He married (June 1956) Cora Ryan of Monkstown, whose mother Agnes Veronica Ryan had built up a successful business of fresh-food shops, the Monument Creameries, and received a substantial dowry which he and Cora squandered in various Dublin pubs, exacerbating his alcoholism. Dunne then left Ireland to work in England in an attempt to raise funds to pay his debts, and gave up alcohol. On his return to Dublin (1961) he failed to secure nomination as an official Labour candidate for the general election of that year, but was again elected for Dublin Co. after establishing his own Independent Labour organisation. Perhaps wanting more parliamentary clout, he accepted (1963) an invitation to rejoin the Labour party, and again won a dáil seat for Dublin Co. (1965). At this time he also served on both Dublin county council and Dublin corporation, and was elected to the national executive of the ITGWU.
As well as being a seasoned and meticulous constituency operator, Dunne was an outstanding, if theatrical, orator, and one of his tried and trusted methods of obtaining publicity was to ensure his suspension from the dáil for disorder at an early stage in the day in time for coverage in the widely read Evening Herald. His frequent boast was ‘If Dunne can't do it, it can't be done’, and he invariably carried a ledger full of constituency problems, though parliamentary colleagues recall that his delivery of free Christmas turkeys to needy constituents backfired when he failed to pay the Moore St. traders who had supplied them on credit. Resolutely opposed to partition, he was a prominent figure at various anti-partition demonstrations and frequently boasted of being ejected from the Northern Ireland parliament for waving the tricolour flag of the Republic. Also the first person to address the Council of Europe in Irish, he opted out of a conference of European parliamentarians in Bonn (1968) and resigned from the Irish Council of the European Movement, objecting to membership of potential military blocs and to a pledge that would require representatives to act in unison with other parliamentarians on certain European matters, regardless of domestic party ties. Although he was said to believe passionately in the value of the dáil and the need for its reform, his critics pointed to the discrepancies between his lifestyle and his quoting of reams of James Connolly (qv). Speaking at the annual Labour party conference in 1969, he pointed out that for some time Labour had been accused of lacking policies, ‘and yet as soon as we produce the proposals, every damn thing in the world is wrong with them in certain quarters and particularly amongst political commentators’. In the last years of his life he turned his hand to journalism, and his talent as a playwright was recognised when ‘Dawn chorus’, his play based on the Irish civil war, was accepted for production by RTÉ.
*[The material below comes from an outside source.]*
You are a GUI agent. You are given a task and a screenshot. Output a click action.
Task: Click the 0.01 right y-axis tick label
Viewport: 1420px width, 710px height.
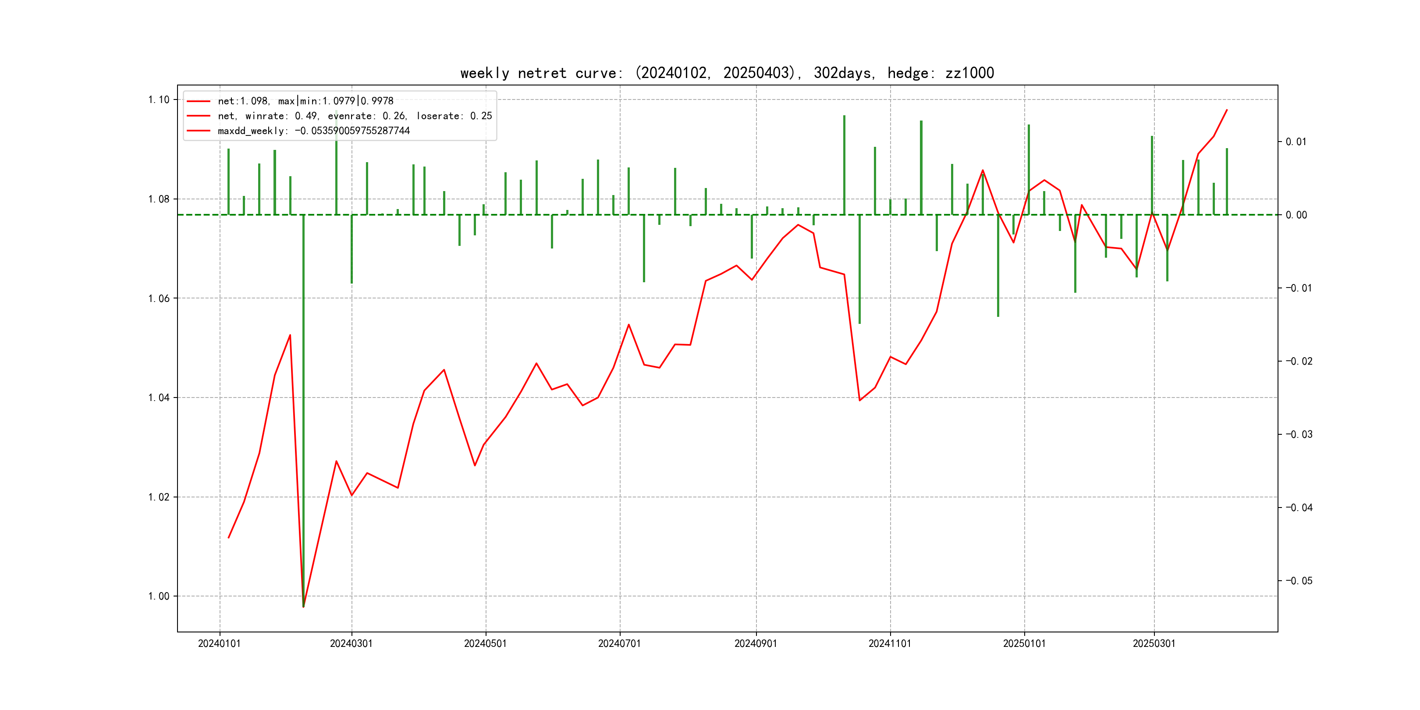click(1296, 142)
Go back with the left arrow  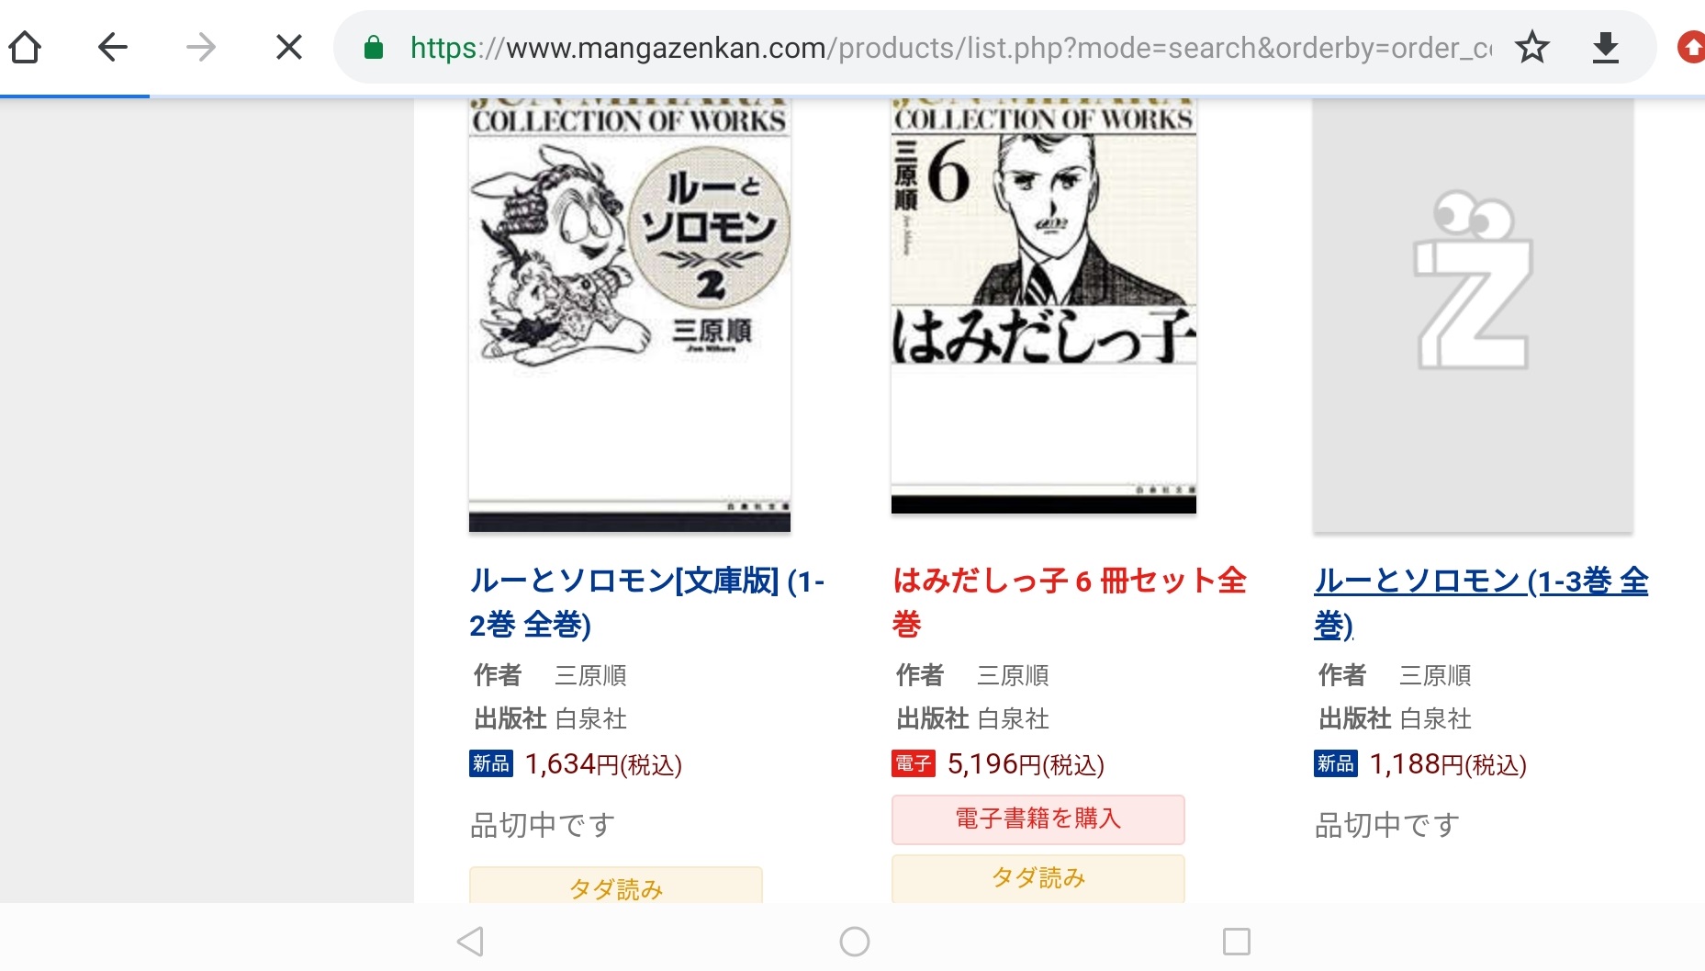pos(112,47)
After a revision of constituency boundaries, Dunne contested the 1969 general election in Dublin South-West, though the fierce campaign he successfully fought with John O'Connell of Fianna Fáil undoubtedly took a toll on his already failing health. Opinion as to his political convictions remained divided. Tony McInerney, a former republican internee, acted as his election agent in 1969 and ‘was shocked to find that he did not give one damn about the Labour party, its leader Corish, or anyone on it. His sole object in life was to be back within the precincts of the house. He was literally magnetised by the lure of parliament’. Brendan Corish (qv) maintained, however, after Dunne's death on 25 June 1969 from a brain haemorrhage, that ‘he was his own man in his own setting, an independent spirit who tolerated no mean labels or restrictions.’ His papers were deposited in the Irish Labour History Society museum and archives in 1988.